TASK DETAILS:
The string "title" appears in some lines of the data. Report how many, with no other words.

Data excerpts:
+ + + + + + +
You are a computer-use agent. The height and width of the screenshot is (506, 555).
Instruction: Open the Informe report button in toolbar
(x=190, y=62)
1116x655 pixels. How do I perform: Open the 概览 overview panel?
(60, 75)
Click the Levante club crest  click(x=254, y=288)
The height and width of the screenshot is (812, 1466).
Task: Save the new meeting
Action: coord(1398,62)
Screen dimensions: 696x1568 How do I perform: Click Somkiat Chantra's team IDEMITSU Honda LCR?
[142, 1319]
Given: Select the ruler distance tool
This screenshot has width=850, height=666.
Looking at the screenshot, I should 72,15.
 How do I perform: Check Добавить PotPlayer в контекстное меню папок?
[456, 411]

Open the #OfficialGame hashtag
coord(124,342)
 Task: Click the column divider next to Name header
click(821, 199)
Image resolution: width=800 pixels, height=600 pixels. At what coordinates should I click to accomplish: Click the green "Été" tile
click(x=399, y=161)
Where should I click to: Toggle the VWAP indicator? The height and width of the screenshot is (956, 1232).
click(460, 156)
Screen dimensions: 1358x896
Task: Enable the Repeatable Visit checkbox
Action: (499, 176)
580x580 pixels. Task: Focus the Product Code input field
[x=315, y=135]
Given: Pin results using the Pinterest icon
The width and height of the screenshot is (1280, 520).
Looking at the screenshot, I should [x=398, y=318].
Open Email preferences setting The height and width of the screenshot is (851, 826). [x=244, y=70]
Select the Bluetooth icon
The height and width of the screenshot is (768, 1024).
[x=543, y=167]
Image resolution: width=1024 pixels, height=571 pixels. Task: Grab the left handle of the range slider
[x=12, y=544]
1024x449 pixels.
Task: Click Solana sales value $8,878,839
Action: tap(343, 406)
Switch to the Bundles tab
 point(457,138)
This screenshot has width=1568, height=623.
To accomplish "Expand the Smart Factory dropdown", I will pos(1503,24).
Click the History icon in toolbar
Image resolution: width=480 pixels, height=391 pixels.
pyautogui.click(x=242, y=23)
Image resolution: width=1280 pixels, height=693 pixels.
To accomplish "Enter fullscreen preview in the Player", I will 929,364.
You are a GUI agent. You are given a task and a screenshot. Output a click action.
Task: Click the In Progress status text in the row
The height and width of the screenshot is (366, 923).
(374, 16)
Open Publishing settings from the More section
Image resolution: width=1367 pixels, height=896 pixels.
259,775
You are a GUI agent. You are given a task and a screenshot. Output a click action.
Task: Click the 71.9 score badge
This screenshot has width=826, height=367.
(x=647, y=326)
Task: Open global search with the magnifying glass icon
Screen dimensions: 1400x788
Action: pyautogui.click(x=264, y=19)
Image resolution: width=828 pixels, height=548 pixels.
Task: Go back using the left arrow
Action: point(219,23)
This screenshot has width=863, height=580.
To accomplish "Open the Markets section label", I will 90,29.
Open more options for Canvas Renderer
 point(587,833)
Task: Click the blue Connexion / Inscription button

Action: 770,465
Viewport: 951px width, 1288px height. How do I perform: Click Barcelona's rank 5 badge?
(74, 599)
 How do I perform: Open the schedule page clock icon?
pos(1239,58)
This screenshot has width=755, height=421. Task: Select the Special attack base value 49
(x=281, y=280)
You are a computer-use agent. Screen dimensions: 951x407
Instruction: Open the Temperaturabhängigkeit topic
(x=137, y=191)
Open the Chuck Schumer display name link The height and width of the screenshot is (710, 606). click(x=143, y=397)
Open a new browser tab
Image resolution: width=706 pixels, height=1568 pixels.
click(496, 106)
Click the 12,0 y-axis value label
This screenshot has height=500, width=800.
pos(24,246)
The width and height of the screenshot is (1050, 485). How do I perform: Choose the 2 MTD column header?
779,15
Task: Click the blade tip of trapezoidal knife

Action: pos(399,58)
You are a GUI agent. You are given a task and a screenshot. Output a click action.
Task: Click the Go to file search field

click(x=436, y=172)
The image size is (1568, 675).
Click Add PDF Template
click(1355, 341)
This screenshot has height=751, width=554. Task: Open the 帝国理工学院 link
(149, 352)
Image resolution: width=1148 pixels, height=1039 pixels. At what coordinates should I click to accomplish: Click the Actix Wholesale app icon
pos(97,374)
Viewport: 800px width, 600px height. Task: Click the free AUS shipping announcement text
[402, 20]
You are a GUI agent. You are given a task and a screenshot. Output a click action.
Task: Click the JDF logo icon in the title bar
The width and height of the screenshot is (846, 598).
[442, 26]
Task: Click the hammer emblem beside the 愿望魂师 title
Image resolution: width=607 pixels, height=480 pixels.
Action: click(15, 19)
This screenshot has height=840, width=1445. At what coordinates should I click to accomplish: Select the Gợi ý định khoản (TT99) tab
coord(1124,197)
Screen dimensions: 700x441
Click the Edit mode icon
+ + + + + + +
OUTPUT OF THE EXERCISE:
2